El problema de las aceras es cuanto menos significativo. Sírvase analizar un suceso cotidiano que pone en tensión a los ciudadanos más tolerantes. Las acera, ese elemento urbano que, antaño, solían colaborar a construirlas los ciudadanos económicamente, para tener un lugar donde caminar con seguridad, sin que las aguas, lodos y otros inconvenientes los molestaran --en la actualidad lo seguimos haciendo a través de los impuestos con los que el progreso nos invita a participar a todos-- se han convertido en un elemento de fricción. El Ayuntamiento cobra impuestos a los habitantes de la urbe, y además, sustrayéndole el espacio que ocupan las incontables terrazas nacidas por generación espontánea, le cobran a la hostelería. Negocio redondo.
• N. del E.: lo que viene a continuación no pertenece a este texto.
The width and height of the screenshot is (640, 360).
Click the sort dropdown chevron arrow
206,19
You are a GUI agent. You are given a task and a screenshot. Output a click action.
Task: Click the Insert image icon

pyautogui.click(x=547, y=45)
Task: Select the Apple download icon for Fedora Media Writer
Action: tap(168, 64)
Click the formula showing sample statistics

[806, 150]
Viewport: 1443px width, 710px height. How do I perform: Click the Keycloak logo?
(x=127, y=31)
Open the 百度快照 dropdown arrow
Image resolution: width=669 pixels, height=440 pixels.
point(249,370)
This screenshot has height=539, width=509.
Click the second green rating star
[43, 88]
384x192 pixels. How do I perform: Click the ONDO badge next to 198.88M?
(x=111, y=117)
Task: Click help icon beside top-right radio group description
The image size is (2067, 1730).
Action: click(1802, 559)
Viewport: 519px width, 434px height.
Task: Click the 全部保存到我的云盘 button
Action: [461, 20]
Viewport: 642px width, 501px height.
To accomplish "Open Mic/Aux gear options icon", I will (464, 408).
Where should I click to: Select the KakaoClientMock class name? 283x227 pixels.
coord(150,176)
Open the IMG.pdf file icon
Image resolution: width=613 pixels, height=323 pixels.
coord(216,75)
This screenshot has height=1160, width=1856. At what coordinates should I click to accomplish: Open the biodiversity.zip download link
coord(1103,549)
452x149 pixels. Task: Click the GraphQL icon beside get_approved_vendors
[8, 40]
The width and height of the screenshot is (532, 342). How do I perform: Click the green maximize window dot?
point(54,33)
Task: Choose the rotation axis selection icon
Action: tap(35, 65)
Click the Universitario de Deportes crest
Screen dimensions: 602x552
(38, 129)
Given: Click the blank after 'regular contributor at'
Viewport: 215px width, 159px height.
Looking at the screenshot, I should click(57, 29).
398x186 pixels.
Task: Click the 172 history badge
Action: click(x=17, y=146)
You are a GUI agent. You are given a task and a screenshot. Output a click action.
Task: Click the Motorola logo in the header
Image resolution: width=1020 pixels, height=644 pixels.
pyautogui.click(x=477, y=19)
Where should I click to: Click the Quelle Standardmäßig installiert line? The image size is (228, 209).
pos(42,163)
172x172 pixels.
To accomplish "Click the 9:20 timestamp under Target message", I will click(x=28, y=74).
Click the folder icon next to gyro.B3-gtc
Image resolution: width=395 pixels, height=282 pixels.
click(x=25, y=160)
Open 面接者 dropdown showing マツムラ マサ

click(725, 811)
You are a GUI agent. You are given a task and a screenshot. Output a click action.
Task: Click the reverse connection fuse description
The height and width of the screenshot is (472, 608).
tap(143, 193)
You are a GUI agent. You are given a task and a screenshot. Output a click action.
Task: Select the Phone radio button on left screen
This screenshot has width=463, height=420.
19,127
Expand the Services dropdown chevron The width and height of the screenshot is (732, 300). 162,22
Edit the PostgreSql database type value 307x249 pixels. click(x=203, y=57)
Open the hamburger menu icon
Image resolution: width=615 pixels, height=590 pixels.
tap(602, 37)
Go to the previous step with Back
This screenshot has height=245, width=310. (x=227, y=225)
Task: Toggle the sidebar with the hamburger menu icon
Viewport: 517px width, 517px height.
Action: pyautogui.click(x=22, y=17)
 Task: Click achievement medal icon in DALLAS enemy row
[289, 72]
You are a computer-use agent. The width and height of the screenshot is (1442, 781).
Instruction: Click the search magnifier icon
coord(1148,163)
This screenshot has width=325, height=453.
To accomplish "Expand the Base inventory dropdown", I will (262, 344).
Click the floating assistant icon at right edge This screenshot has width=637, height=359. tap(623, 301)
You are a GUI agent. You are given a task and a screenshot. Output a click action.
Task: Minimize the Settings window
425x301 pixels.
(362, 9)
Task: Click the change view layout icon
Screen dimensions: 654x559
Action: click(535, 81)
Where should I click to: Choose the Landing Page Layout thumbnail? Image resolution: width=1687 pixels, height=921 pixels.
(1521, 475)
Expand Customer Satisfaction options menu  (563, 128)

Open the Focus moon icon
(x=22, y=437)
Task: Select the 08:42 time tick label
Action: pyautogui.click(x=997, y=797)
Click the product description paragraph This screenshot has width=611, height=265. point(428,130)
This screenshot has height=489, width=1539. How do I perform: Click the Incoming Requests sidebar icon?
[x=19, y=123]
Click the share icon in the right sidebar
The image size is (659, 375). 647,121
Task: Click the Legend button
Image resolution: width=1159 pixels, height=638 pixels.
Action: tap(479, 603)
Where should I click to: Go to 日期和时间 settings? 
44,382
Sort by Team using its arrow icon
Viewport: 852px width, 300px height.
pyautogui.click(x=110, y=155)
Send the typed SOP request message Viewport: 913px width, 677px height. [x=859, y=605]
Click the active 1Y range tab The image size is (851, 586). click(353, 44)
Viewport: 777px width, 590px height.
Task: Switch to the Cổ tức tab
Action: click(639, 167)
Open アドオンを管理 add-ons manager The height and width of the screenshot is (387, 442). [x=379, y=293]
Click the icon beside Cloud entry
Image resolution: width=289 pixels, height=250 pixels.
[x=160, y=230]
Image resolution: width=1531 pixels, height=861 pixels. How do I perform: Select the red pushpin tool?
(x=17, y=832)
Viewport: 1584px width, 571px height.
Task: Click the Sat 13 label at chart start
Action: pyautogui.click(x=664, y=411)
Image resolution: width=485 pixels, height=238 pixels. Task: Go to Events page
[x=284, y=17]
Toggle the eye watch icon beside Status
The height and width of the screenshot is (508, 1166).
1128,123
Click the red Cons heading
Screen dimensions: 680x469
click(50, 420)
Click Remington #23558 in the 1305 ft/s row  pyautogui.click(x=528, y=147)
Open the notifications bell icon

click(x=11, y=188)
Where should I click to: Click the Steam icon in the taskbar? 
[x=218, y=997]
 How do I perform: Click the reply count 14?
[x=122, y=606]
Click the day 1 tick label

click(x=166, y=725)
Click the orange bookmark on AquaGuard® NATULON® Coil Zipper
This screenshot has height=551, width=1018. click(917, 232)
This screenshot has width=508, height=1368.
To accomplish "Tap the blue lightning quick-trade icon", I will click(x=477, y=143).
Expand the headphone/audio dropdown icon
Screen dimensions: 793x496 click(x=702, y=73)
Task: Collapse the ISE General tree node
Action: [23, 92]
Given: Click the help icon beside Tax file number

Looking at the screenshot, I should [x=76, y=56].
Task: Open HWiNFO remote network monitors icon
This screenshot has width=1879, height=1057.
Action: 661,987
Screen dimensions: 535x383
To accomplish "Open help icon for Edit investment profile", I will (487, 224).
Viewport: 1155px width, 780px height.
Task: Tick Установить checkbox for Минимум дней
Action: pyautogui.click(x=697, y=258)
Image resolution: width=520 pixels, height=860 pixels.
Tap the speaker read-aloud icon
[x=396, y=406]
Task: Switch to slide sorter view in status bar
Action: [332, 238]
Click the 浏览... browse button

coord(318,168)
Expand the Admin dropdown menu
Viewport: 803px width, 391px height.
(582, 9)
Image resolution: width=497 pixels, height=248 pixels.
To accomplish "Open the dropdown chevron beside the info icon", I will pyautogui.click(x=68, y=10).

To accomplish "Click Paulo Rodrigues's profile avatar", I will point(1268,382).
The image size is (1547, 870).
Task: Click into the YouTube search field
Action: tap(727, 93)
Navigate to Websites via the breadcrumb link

Pero los contribuyentes nos sentimos estafados. Hace unos días acudí a la plaza de la Corredera. Partí desde Antonio Maura e inicié la aventura de andar por la acera. Sorteé un mesón y un bar. Entre la señora que pedía por necesidad, los fumadores y los que estaban sentados en las terrazas el camino se hacía más estrecho. Pasé sin ningún incidente entre las cajas expositoras de una frutería, mientras que los vecinos, con sus carros, escudriñaban los productos, a la vez que personas mayores atravesaban la angostura que quedaba con bolsas, bastones y carritos, alegrados por los jóvenes abanderados del ecologismo con bicicletas, mientras los trabajadores, moviéndose a su antojo, vociferaban las virtudes de frutas llegadas de lugares extraños, como diría Borges. Salvados estos obstáculos pensé en llegar a la avenida República Argentina sin incidentes. Pero, no. En un mesón que ocupa de terraza el territorio de los contribuyentes silenciosos había un nutrido grupo esperando mesa, otro fumando, y la gente pasando como podía. La estrechez de la acera era como una pesadilla. Un joven, cuasi armario empotrado, pasó a mi lado, mejor dicho, no pudo pasar, y chocamos en fuerte golpe. Era un joven con educación. «Perdone», dijo. «No te preocupes», respondí. Pero al girar la cabeza hacia el frente, un camarero, vestido de negro, portaba en una mano, sin bandeja, un plato de albóndigas con caldo. El recipiente parecía un mar embravecido. Temí que me cayera encima. La pericia del camarero salvó al cliente, a su jefe y a mí de la riña de mi mujer por llevar la ropa manchada. Creíme salvado, pero no. Otro profesional de negro que llevaba colgado de la cadera, al igual que Rambo, un sacacorchos, vino, viril, autoritario y como dueño de la pequeña parcela de acera que dejaban para los contribuyentes, hacía mí. No se apartó. Y chocamos. Por supuesto que no se excusó. El negocio es el negocio.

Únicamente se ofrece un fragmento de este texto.